Surely she could do all that without implants spero? One of ds1's surf instructors is profoundly deaf - they go out the back together and catch big waves, and he (the coach) did really well at a surf competition in Hawaii. I'm not using that as an argument for not getting implants - just saying I'm not sure it makes any difference. I usually manage to have a laugh with him despite having very limited BSL.

The culture/disability thing comes up with autism as well. In my son's case I have no doubt it is a disability & he has made it clear he is frustrated by the things it prevents him doing (such as speaking). HOWEVER if someone is able enough to decide that, to them, it is not a disability I'm happy to accept that- for their particular case.

Spero · 13/01/2014 10:18

She wants to wear her implants. She wants to hear. I imagine it would be quite dangerous skiing when unable to hear what her instructor is saying.

And this is the point. It is about choice. If it is up to the person to decide if they are disabled or not, that is all well and good. But when they start imposing their choice on other people that is NOT well or good.
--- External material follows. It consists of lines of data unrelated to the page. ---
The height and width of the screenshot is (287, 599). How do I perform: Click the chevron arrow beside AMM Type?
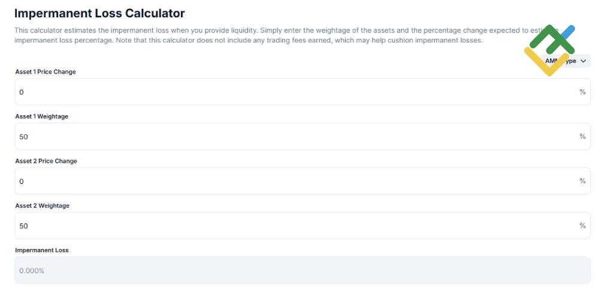point(583,61)

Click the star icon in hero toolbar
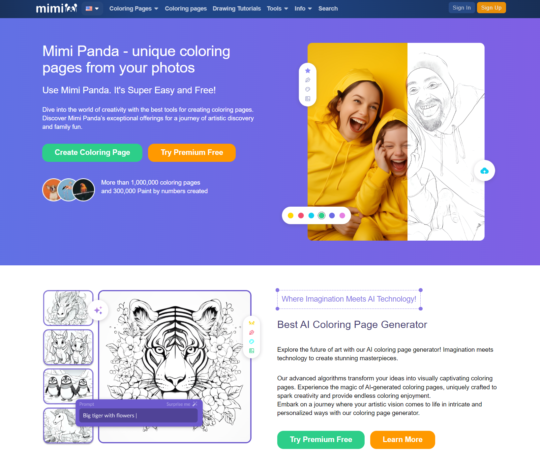308,71
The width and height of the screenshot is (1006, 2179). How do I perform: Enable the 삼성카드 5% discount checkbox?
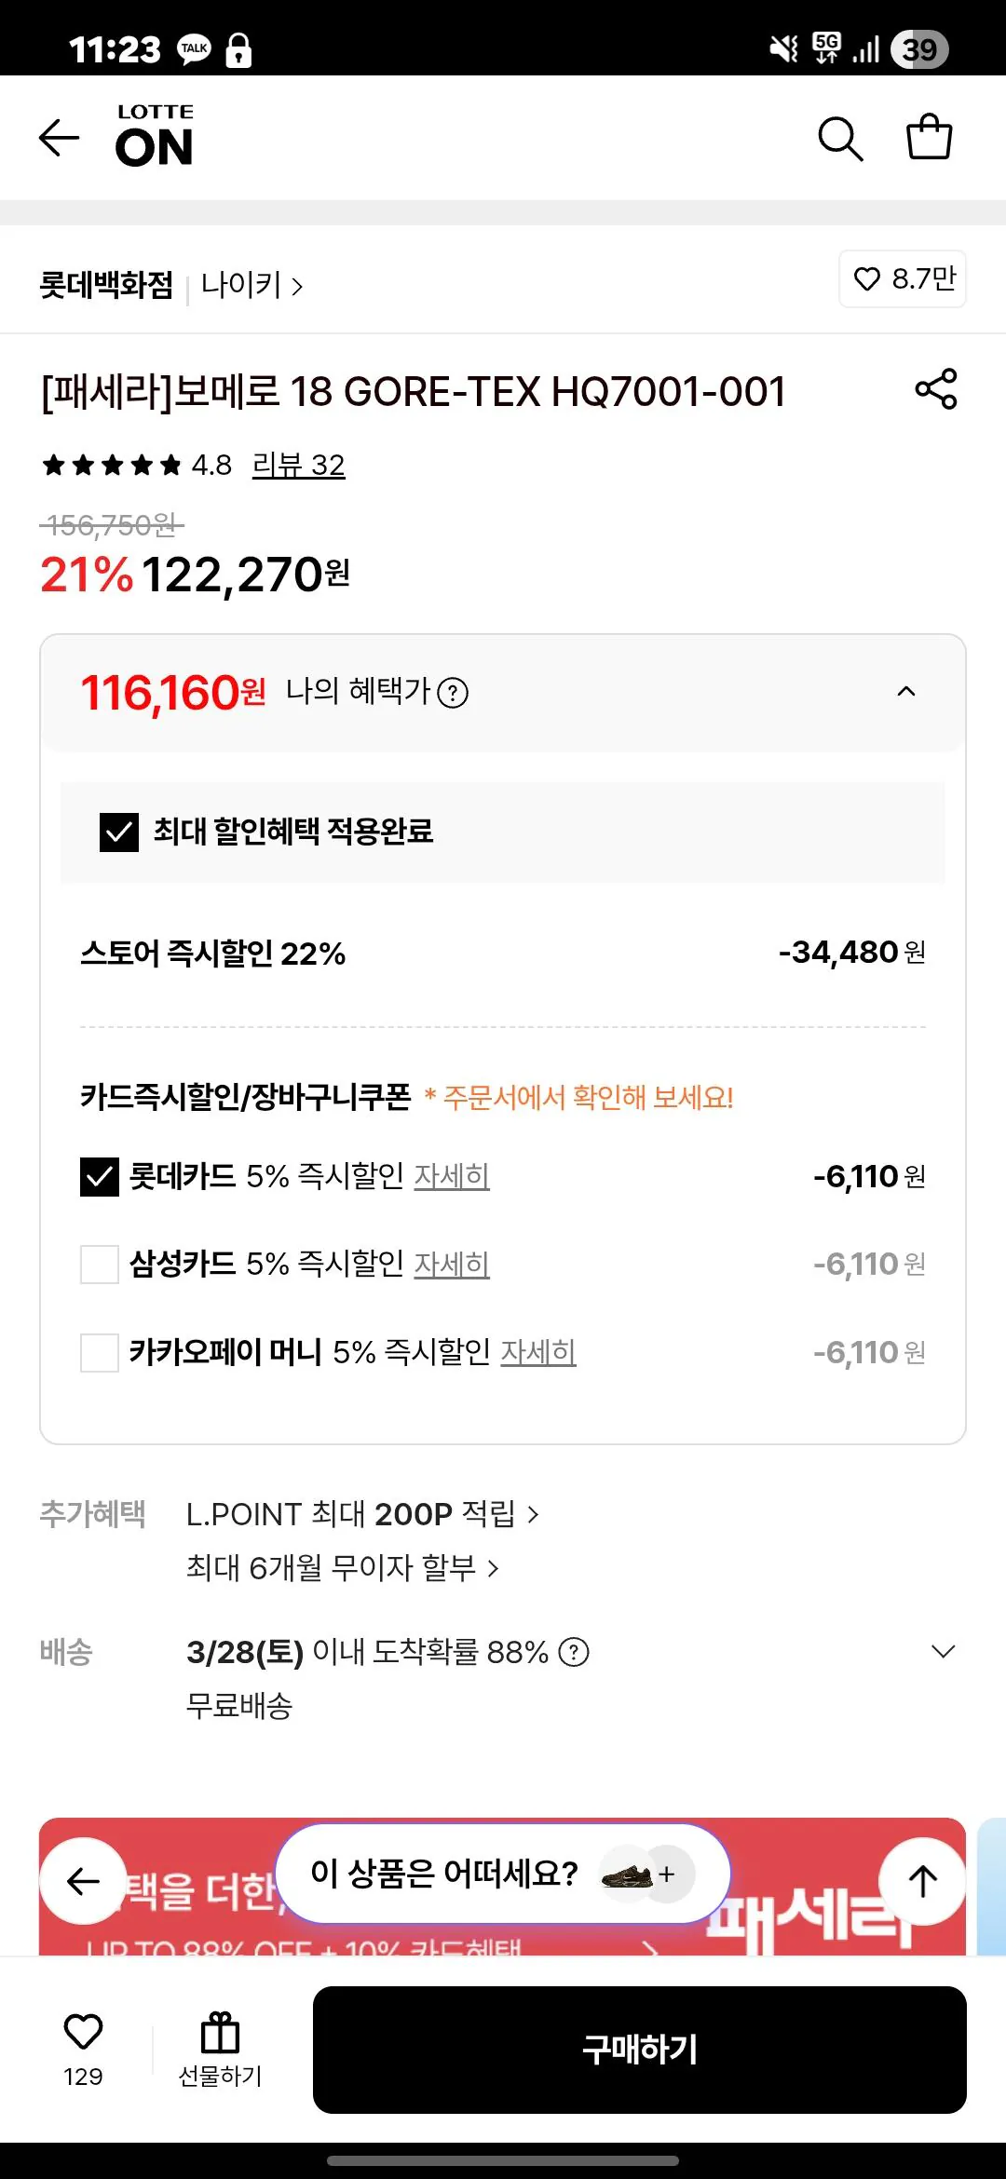coord(98,1265)
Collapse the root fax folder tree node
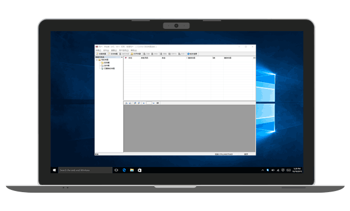Image resolution: width=350 pixels, height=211 pixels. tap(97, 60)
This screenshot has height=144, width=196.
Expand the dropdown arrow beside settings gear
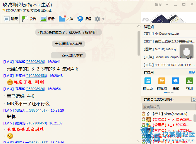(104, 19)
Children are human beings in their own right and should not have their options limited because their parents have a particular view.

saintlyjimjams · 13/01/2014 10:23

But we all make decisions about our children. My children have not been brought up bilingual - which is effectively the choice made above - yes I have limited their options in not bringing them up bilingual - but I haven't been criticised for it.

saintlyjimjams · 13/01/2014 10:28

I agree with sassh btw - it's an individual choice.

And I've been a bit simplistic with my bilingual argument because being bilingual doesn't affect other activities I can do, or pose any health risks. CI can be life changing yes, but they aren't always miraculous & there are other valid choices - the non-disabled world seems to find that hard to understand.

I also know people who have severe VI who do not consider themselves to have a disability - and would presumably therefore not necessarily fling themselves at sight restoring surgery if it came with risks, or removed their options of being able to take part in certain activities.

saintlyjimjams · 13/01/2014 10:31

IN terms of skiiing I do know people with very limited understanding & no speech who have been taught to ski - I would happily give it a go with ds1 if we lived near snow, so again I don't really see why CI are needed to learn to ski.

Have no argument with someone wanting CI and benefitting from them, just disagreeing with the idea that you can't ski, surf, swim, horse ride or do whatever unless you have them. Yes it can be harder to find a coach, but that's a different issue (and tbh rapidly changing, lots of sports are enthusiastically finding ways to widen participation)

LCHammer · 13/01/2014 10:46

You can do all sorts of activities if you're deaf and don't wear aids or implants. But your life is much more limited and the range of options available and kind of human interactions you can have more limited. Head in the sand to think otherwise. And to impose it on others, willingly...

saintlyjimjams · 13/01/2014 10:49

Define "limited"

LCHammer · 13/01/2014 10:52

I don't really need to define it, do i? think of all the things you do during the day abd then imagine doing them deaf. An eye opener. All your face-to-face interactions via third party. One who can use BSL. Let's not be disingenuous about the disability here.

Spero · 13/01/2014 10:52

I will give you an example from my experience.

I represented a deaf mother in child contact proceedings at court. She was unable to communicate with me or the Judge without a BSL interpreter. The court was not able to find one in time. Her hearing had to be adjourned.

At enormous financial and emotional cost to her. Her ability to participate in legal proceedings was certainly limited on that day.

Spero · 13/01/2014 10:53

I just don't understand why we cannot celebrate the courage, resilience and tenacity of the disabled without at the same time having to pretend that they are not disabled.

Spero · 13/01/2014 10:54

Sorry didn't read properly

to say you didn't bring your child up to speak two languages is the same as you didn't permit your child to grow up hearing, is just bonkers I am afraid. Not the same example AT ALL.